Over the last few months, I had talked continually to friends and family about how fantastic Sarah was doing in school. She was improving with her reading and writing, making friends and after being selected to play violin in the school orchestra; life felt great!
I have also learned, however, that normality in our family doesn't happen for very long and that soon, issues could arise! A year ago we were called into the school most days, so with everything being so quiet on the Western front, I knew that things couldn't stay peaceful forever.
Then, just like the direction of the wind, things changed and I was called into the school to meet with one of Sarah's teachers.
She told me how Sarah wasn't concentrating in class, was disrupting others, acting like the 'class clown' and had even thrown in a cartwheel during one lesson.
Sarah and I have talked about this for a while now, and I am encouraging her not to keep throwing in a cartwheel in the middle of the corridor, but this is proving harder than I first thought!
I asked for a meeting with two of her teachers, and the Deputy Principal and we met yesterday for a chat and an update. They have asked for Sarah's report from the psychologist. I was reluctant to give this, as the last time she saw the psychologist, it was over a year ago, and she was a very different child.
They are going to put some goals into place for her, which I appreciate they can't do without that report and one thing I want to try and avoid (like the plague) is taking Sarah for another assessment with another specialist, so the old 'very different Sarah' report will have to do! There are lots of amazing specialists out there doing amazing things for these children, but I am MOAM (Mum on a mission), and I believe that I am the best person to know what Sarah needs (for now anyway). Every family is different, every child unique, but for us right now, we feel that 'we got this'.
We talked about sensory things that may help (weighted teddies, Velcro strips under the table, etc.), but the teacher, although very supportive, felt that some of these might distract Sarah and not help calm her down. I thought about all the things that help her at home, and we discussed if they could work in school?
Sarah's favourite thing is watching H20 (Mermaids) on Netflix. I can get Sarah to do her homework, practice her recorder and violin, then tidy her room and the playroom, all for the golden ticket of 'watching TV after dinner'. She once put together Alex's train set so beautifully, and after I made a big fuss of her and thanked her for helping Mummy and being so great, she said: "Mummy I am only doing this as I love TV so much"!
She also told me that tidying helped her to feel calm, she liked order, and it relaxed her. I asked the teacher that if she saw Sarah losing concentration and was getting up down and from her seat, please could she give her some tasks; let her tidy some books, run an errand to reception, hand out some sheets to the class.
She thought this was an excellent idea and agreed that she would try it. They also agreed to let Sarah doodle in class. The teachers were fantastic, and I credit them so much for their support and understanding. We also discussed exercise and felt it would be great if Sarah could do this before school. We walk to school (well she cartwheels all the way), and I am finding that this is helping, but we she probably needs to do more (this I am working on).

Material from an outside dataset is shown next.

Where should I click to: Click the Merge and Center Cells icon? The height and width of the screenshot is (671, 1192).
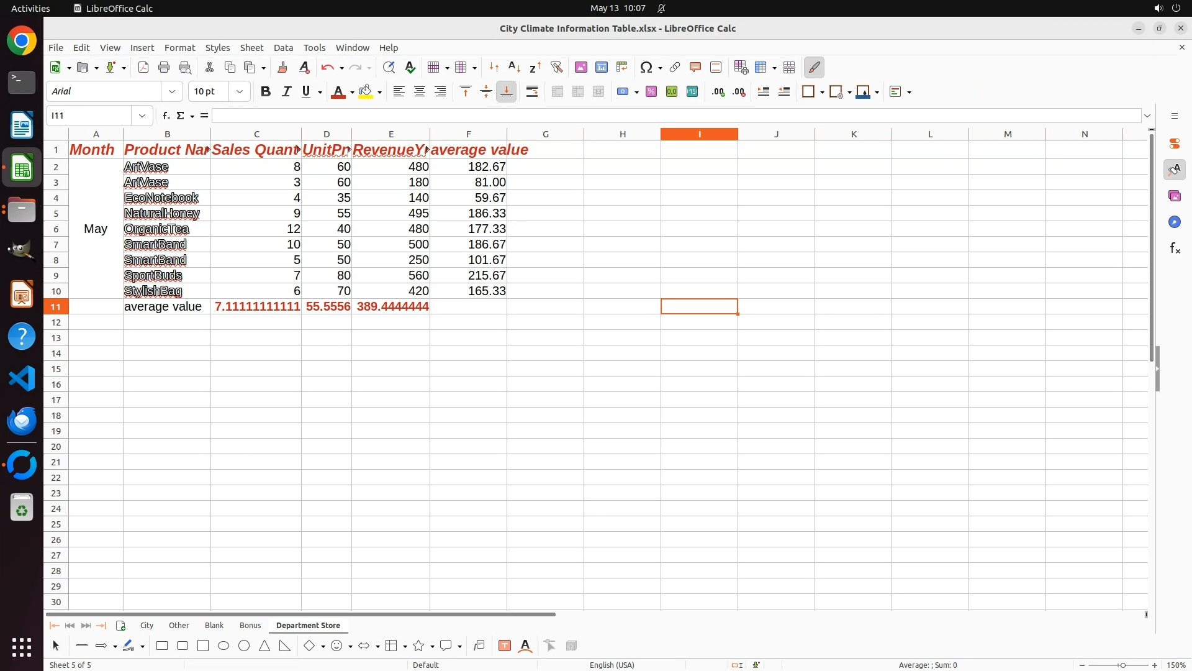557,92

I also came across the most fantastic website called 'ADHD kids rock". A young teenage boy by the name of Jeff Rasmussen blogs and talks about living with ADHD and how best to parent and teach these kids. He has developed some impressive 'teacher flash cards' which I bought and can't wait to receive.
You can check them out and Jeff's amazing work here.
It was also agreed to give Sarah weekly goals, only two, with lots of praise and rewards when she meets the goals at the end of each week. I will be informed of her progress every Friday, and we have told Sarah that she can get an extra $5 that week if she meets her goals. The whole approach is positive, full of praise and rewards but giving her clear boundaries. I feel this is so important as these kids who are behind in various subjects, are often very intelligent. If they are given an inch, they will well and truly take a mile, so clear boundaries are so important!
One of the things that Sarah's teacher said blew me away and I will love her forever for saying it.
"We are trying to fit Sarah in a box, a box that she can never fit in. We have to work with her as best we can to help her reach her potential".
What a beautiful lady and thank you so much! This is exactly the type of support and understanding we need for our different, unique kids. They need boundaries, love, support and understanding. These conversations will be happening a lot I am sure, right throughout Sarah's school life. I have been having conversations with her teachers since the tender age of three. There isn't a teacher yet who hasn't called me in to discuss Sarah's behaviour.
I used to feel sad, disillusioned and overwhelmed, but now I feel positive, strong and empowered. I hope that I can help and support other MOAM's too and make the world a happier, better place for our challenging, unique, kids!